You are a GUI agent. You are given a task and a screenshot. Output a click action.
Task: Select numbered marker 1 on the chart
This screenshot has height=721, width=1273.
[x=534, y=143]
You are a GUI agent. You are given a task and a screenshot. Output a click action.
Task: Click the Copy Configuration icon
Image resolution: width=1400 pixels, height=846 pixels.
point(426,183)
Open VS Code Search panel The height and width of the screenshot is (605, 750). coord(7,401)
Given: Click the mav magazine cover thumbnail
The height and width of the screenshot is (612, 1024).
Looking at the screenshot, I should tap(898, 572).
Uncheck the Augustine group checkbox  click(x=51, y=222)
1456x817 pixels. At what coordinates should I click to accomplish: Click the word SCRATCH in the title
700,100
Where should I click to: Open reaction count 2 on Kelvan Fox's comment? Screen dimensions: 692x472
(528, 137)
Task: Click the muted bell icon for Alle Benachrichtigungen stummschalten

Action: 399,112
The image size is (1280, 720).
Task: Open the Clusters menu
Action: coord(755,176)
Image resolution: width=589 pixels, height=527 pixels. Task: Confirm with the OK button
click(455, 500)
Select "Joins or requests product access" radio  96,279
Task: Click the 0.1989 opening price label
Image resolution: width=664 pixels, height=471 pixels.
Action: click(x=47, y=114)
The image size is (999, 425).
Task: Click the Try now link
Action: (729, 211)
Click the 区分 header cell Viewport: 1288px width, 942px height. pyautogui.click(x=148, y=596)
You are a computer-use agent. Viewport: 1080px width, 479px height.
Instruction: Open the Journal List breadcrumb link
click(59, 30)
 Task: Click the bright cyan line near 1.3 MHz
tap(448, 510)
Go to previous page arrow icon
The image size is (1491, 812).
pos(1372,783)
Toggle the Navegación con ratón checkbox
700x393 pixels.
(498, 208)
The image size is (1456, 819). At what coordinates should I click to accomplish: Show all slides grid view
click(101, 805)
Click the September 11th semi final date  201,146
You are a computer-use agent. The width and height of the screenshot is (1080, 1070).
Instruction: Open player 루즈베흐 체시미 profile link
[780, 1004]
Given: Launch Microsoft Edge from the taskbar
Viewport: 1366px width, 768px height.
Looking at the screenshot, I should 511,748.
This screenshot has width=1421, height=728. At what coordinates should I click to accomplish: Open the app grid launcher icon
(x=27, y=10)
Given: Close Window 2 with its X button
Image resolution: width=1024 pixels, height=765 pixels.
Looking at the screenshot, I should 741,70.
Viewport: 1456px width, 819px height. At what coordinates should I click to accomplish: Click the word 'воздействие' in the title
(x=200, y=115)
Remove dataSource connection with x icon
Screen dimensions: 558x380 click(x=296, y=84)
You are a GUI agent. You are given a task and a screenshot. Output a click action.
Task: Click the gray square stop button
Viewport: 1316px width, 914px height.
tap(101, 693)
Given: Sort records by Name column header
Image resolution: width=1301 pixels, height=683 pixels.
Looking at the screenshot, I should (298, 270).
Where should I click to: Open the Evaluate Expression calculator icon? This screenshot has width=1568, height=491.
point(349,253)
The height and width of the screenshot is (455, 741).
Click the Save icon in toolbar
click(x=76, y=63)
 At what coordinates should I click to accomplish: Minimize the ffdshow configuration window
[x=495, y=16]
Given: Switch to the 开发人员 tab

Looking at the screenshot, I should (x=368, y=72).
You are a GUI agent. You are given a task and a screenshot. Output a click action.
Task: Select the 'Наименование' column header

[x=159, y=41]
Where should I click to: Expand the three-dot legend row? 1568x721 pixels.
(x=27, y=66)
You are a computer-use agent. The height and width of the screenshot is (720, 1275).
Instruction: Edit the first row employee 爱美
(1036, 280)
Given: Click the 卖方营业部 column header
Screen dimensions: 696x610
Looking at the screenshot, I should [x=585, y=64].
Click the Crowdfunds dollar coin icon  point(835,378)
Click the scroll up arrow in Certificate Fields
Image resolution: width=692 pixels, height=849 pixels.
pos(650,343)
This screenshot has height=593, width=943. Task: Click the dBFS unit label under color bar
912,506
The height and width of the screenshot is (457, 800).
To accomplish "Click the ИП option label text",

• _Work item_:
An exact copy of every entry is what is needed here.

• _Solution to this problem_:
You are a GUI agent. You are given a task and a screenshot. Output a click action.
Task: Select numbered marker 1 on the chart
This screenshot has height=721, width=1273.
[x=534, y=143]
You are a GUI agent. You are given a task and a screenshot. Output a click action.
Task: Click the Copy Configuration icon
Image resolution: width=1400 pixels, height=846 pixels.
point(426,183)
Open VS Code Search panel The height and width of the screenshot is (605, 750). coord(7,401)
Given: Click the mav magazine cover thumbnail
The height and width of the screenshot is (612, 1024).
Looking at the screenshot, I should tap(898, 572).
Uncheck the Augustine group checkbox  click(x=51, y=222)
1456x817 pixels. At what coordinates should I click to accomplish: Click the word SCRATCH in the title
700,100
Where should I click to: Open reaction count 2 on Kelvan Fox's comment? Screen dimensions: 692x472
(528, 137)
Task: Click the muted bell icon for Alle Benachrichtigungen stummschalten

Action: 399,112
The image size is (1280, 720).
Task: Open the Clusters menu
Action: coord(755,176)
Image resolution: width=589 pixels, height=527 pixels. Task: Confirm with the OK button
click(455, 500)
Select "Joins or requests product access" radio  96,279
Task: Click the 0.1989 opening price label
Image resolution: width=664 pixels, height=471 pixels.
Action: click(x=47, y=114)
The image size is (999, 425).
Task: Click the Try now link
Action: (729, 211)
Click the 区分 header cell Viewport: 1288px width, 942px height. pyautogui.click(x=148, y=596)
You are a computer-use agent. Viewport: 1080px width, 479px height.
Instruction: Open the Journal List breadcrumb link
click(59, 30)
 Task: Click the bright cyan line near 1.3 MHz
tap(448, 510)
Go to previous page arrow icon
The image size is (1491, 812).
pos(1372,783)
Toggle the Navegación con ratón checkbox
700x393 pixels.
(498, 208)
The image size is (1456, 819). At what coordinates should I click to accomplish: Show all slides grid view
click(101, 805)
Click the September 11th semi final date  201,146
You are a computer-use agent. The width and height of the screenshot is (1080, 1070).
Instruction: Open player 루즈베흐 체시미 profile link
[780, 1004]
Given: Launch Microsoft Edge from the taskbar
Viewport: 1366px width, 768px height.
Looking at the screenshot, I should 511,748.
This screenshot has width=1421, height=728. At what coordinates should I click to accomplish: Open the app grid launcher icon
(x=27, y=10)
Given: Close Window 2 with its X button
Image resolution: width=1024 pixels, height=765 pixels.
Looking at the screenshot, I should 741,70.
Viewport: 1456px width, 819px height. At what coordinates should I click to accomplish: Click the word 'воздействие' in the title
(x=200, y=115)
Remove dataSource connection with x icon
Screen dimensions: 558x380 click(x=296, y=84)
You are a GUI agent. You are given a task and a screenshot. Output a click action.
Task: Click the gray square stop button
Viewport: 1316px width, 914px height.
tap(101, 693)
Given: Sort records by Name column header
Image resolution: width=1301 pixels, height=683 pixels.
Looking at the screenshot, I should (298, 270).
Where should I click to: Open the Evaluate Expression calculator icon? This screenshot has width=1568, height=491.
point(349,253)
The height and width of the screenshot is (455, 741).
Click the Save icon in toolbar
click(x=76, y=63)
 At what coordinates should I click to accomplish: Minimize the ffdshow configuration window
[x=495, y=16]
Given: Switch to the 开发人员 tab

Looking at the screenshot, I should (x=368, y=72).
You are a GUI agent. You are given a task and a screenshot. Output a click action.
Task: Select the 'Наименование' column header

[x=159, y=41]
Where should I click to: Expand the three-dot legend row? 1568x721 pixels.
(x=27, y=66)
You are a computer-use agent. The height and width of the screenshot is (720, 1275).
Instruction: Edit the first row employee 爱美
(1036, 280)
Given: Click the 卖方营业部 column header
Screen dimensions: 696x610
Looking at the screenshot, I should [x=585, y=64].
Click the Crowdfunds dollar coin icon  point(835,378)
Click the scroll up arrow in Certificate Fields
Image resolution: width=692 pixels, height=849 pixels.
pos(650,343)
This screenshot has height=593, width=943. Task: Click the dBFS unit label under color bar
912,506
The height and width of the screenshot is (457, 800).
To accomplish "Click the ИП option label text",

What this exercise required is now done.